STATED PROBLEM - Please copy the listing from the line containing "Click the Education puzzle piece icon" through the end of the listing, swapping "puzzle piece" for "jigsaw piece" and changing nothing else. Leave the pictures out of your copy.

GIVEN RECORDS -
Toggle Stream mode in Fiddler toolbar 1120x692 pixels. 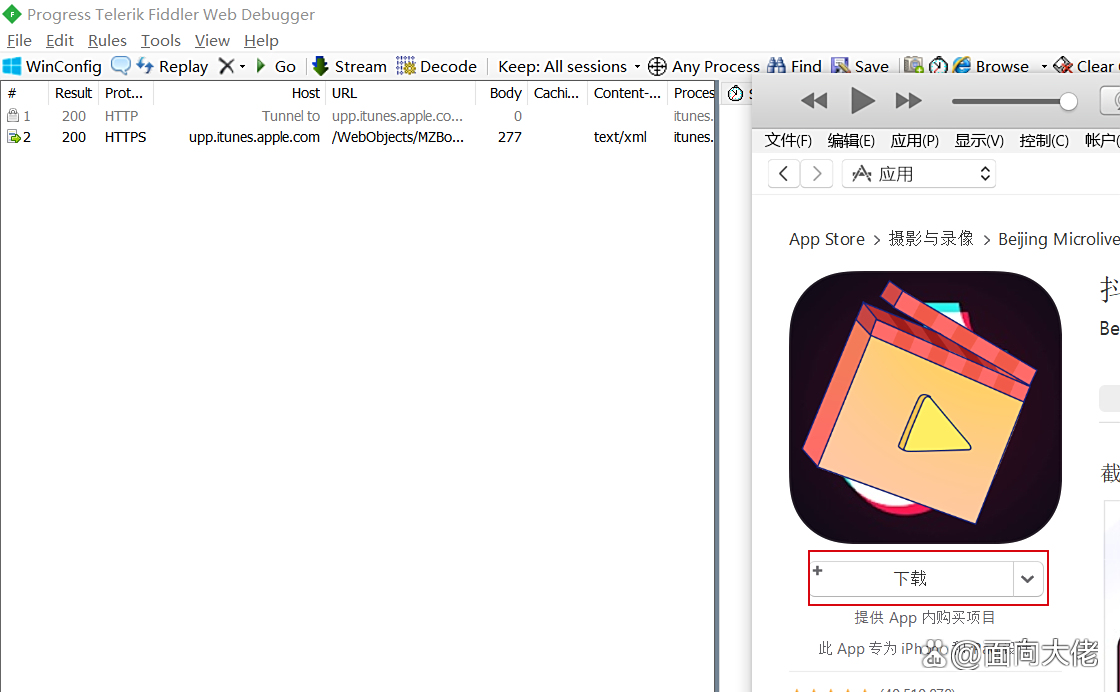349,66
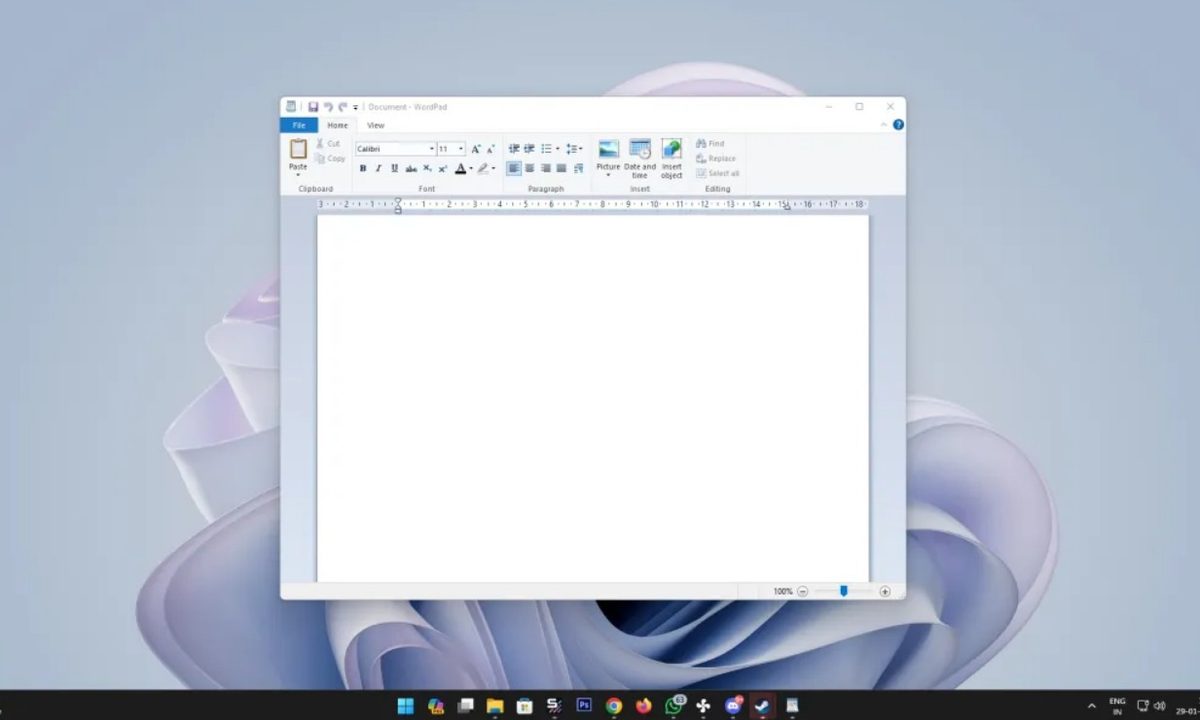Screen dimensions: 1200x720
Task: Click the Find button
Action: (x=710, y=144)
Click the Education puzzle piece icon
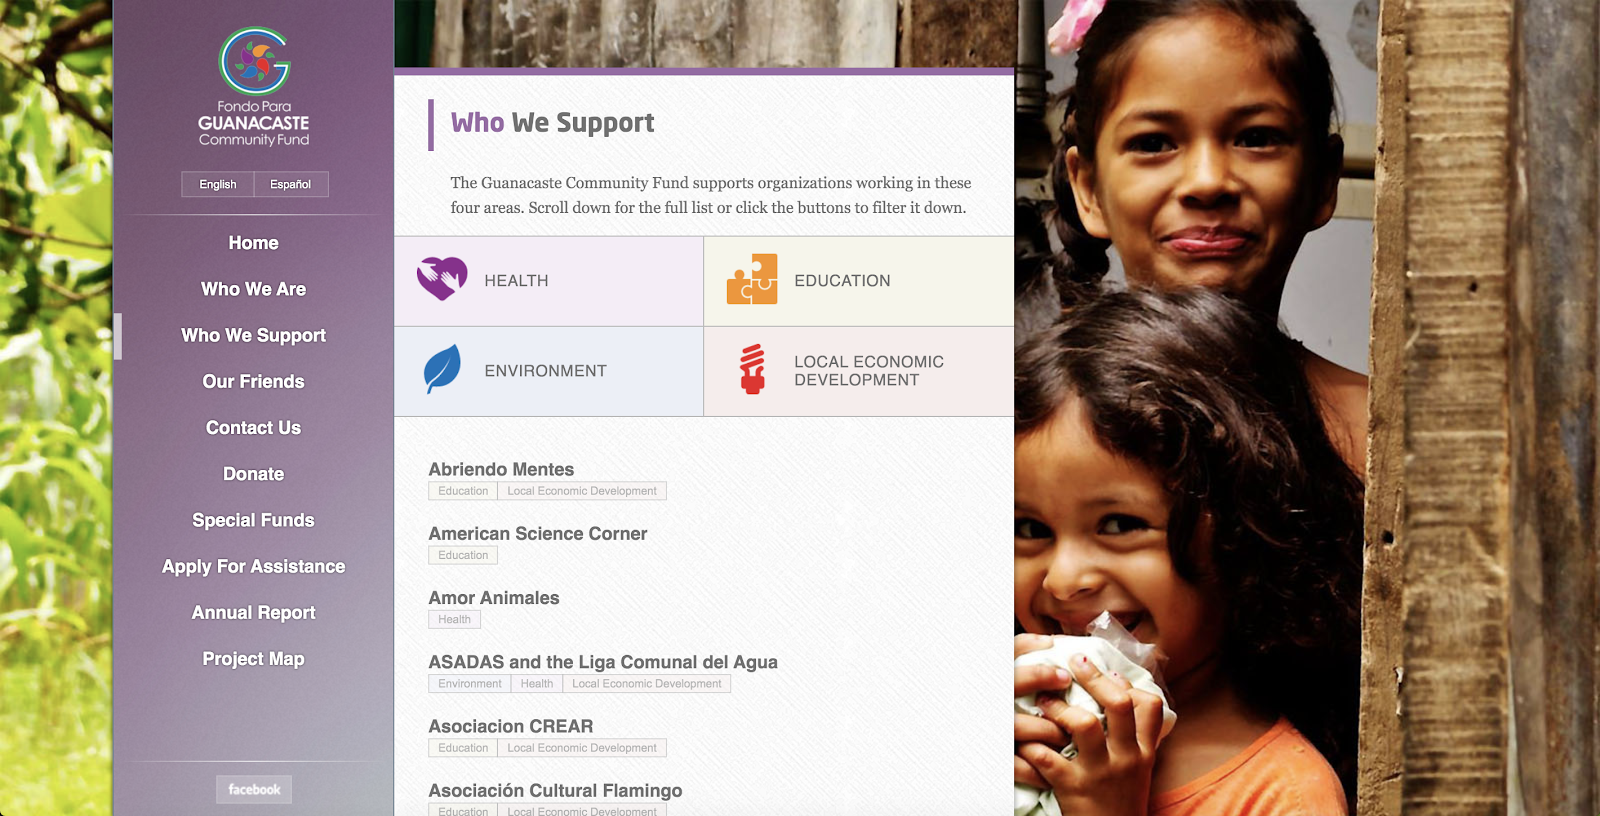1600x816 pixels. click(752, 279)
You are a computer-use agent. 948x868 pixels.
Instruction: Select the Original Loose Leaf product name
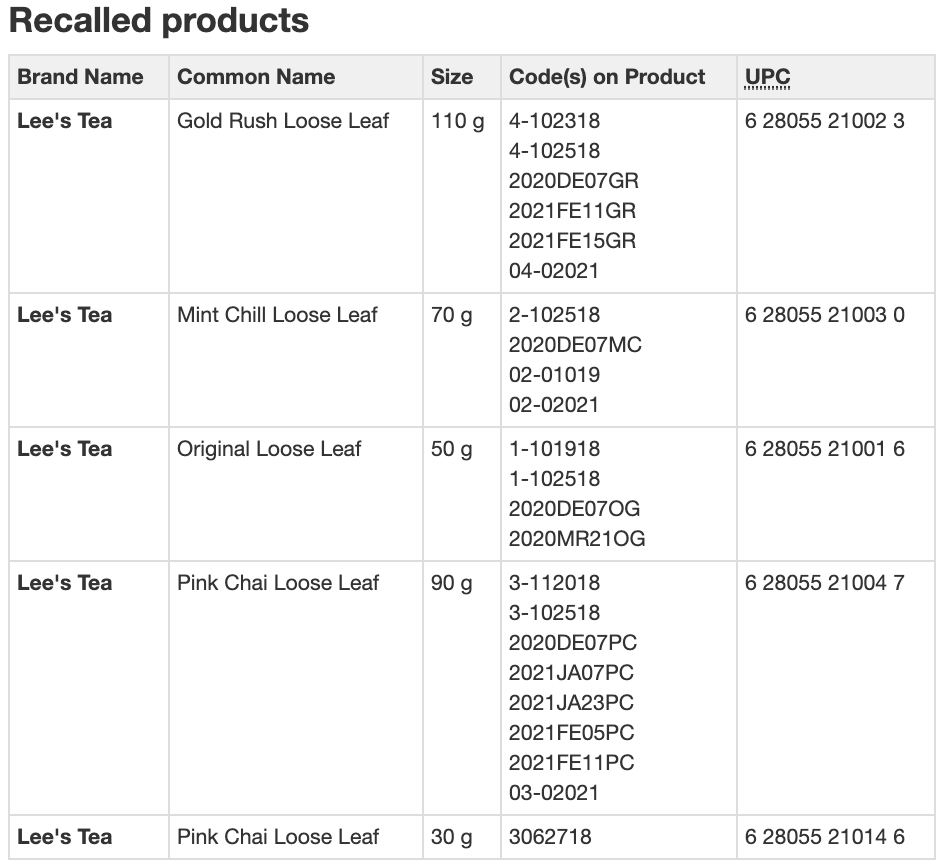[269, 449]
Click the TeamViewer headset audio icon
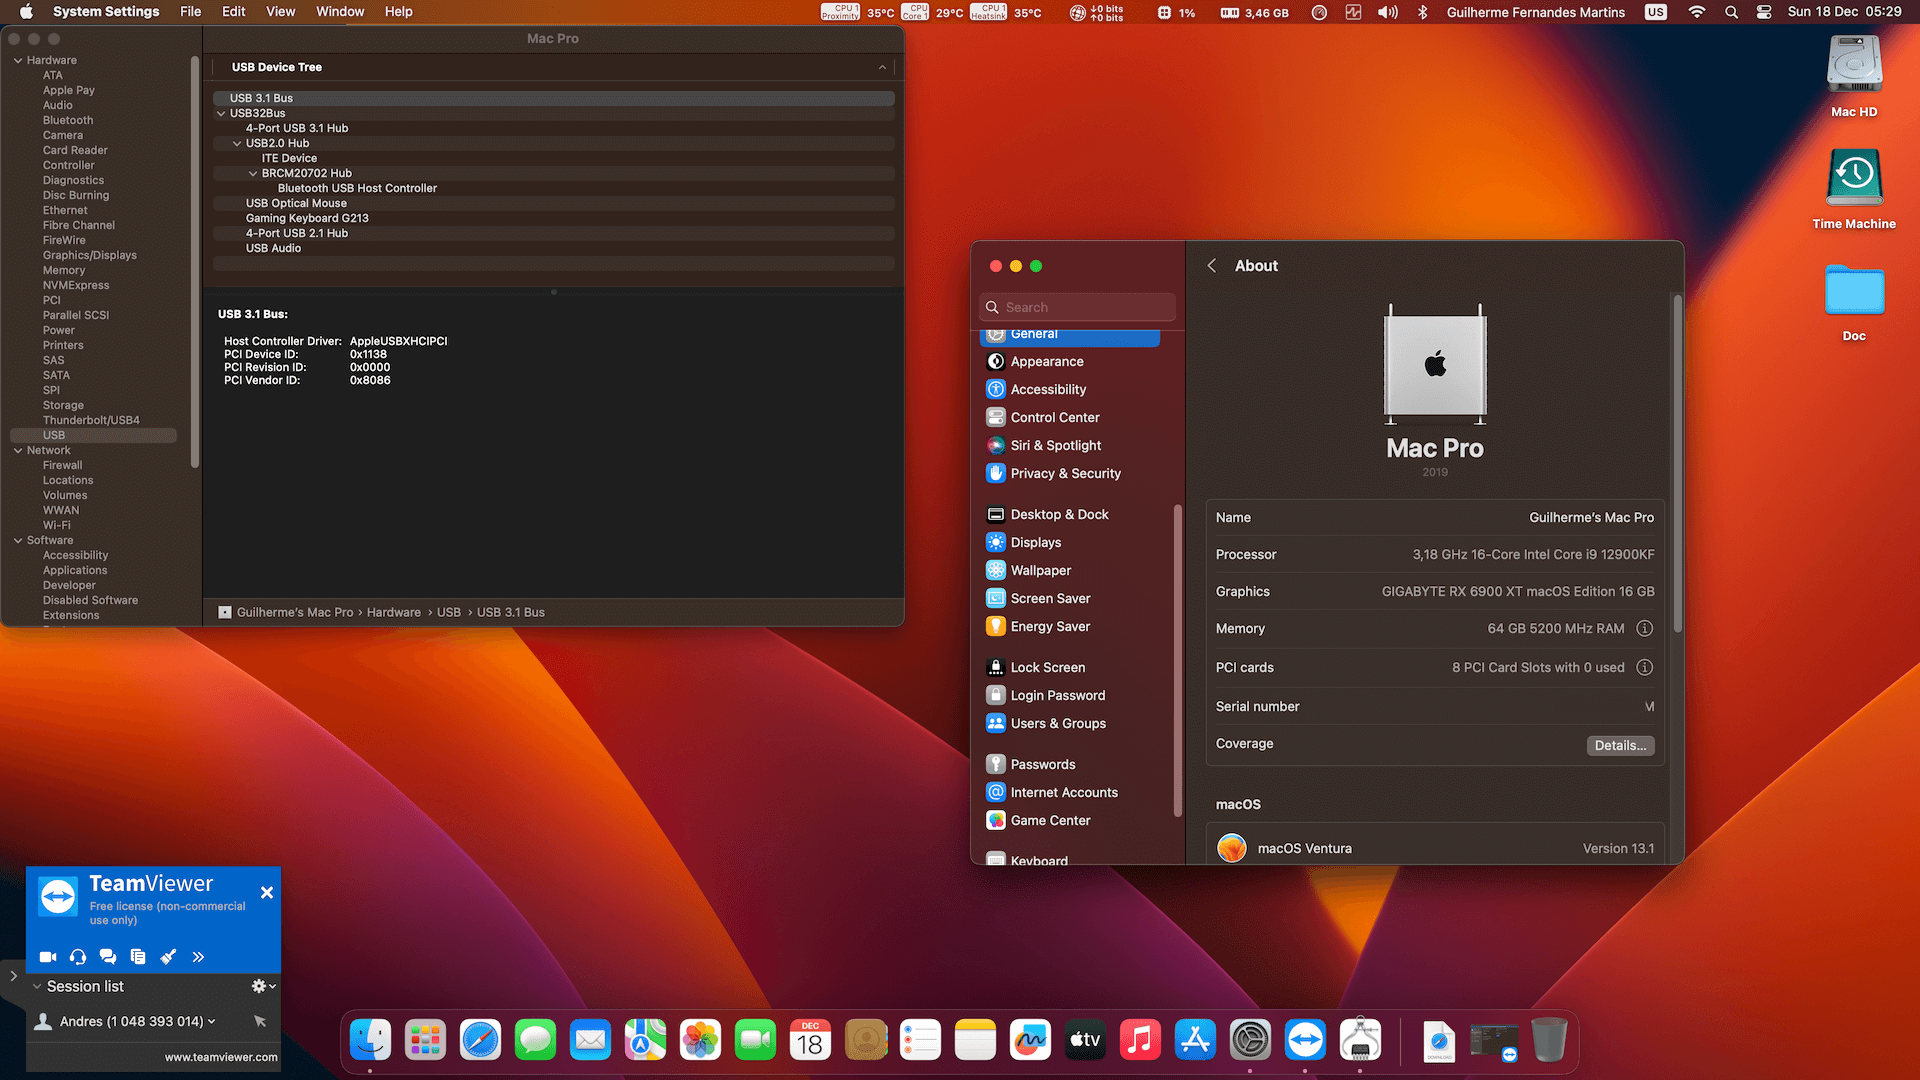 pyautogui.click(x=78, y=957)
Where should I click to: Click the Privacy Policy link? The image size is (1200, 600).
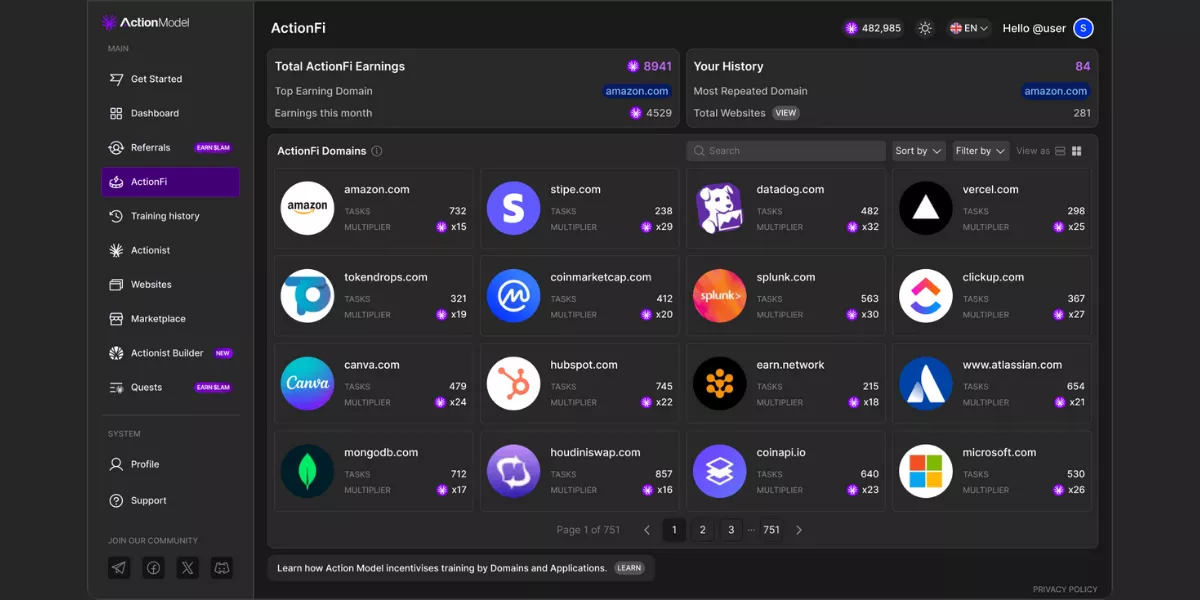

SOLUTION FOR THIS PROBLEM -
Click the Education jigsaw piece icon
1600x816 pixels. click(752, 279)
You are a computer-use agent. 948x868 pixels.
Instruction: Select the Original Loose Leaf product name
[269, 449]
Click the TeamViewer headset audio icon
 pyautogui.click(x=78, y=957)
Where should I click to: Click the Privacy Policy link? The image size is (1200, 600).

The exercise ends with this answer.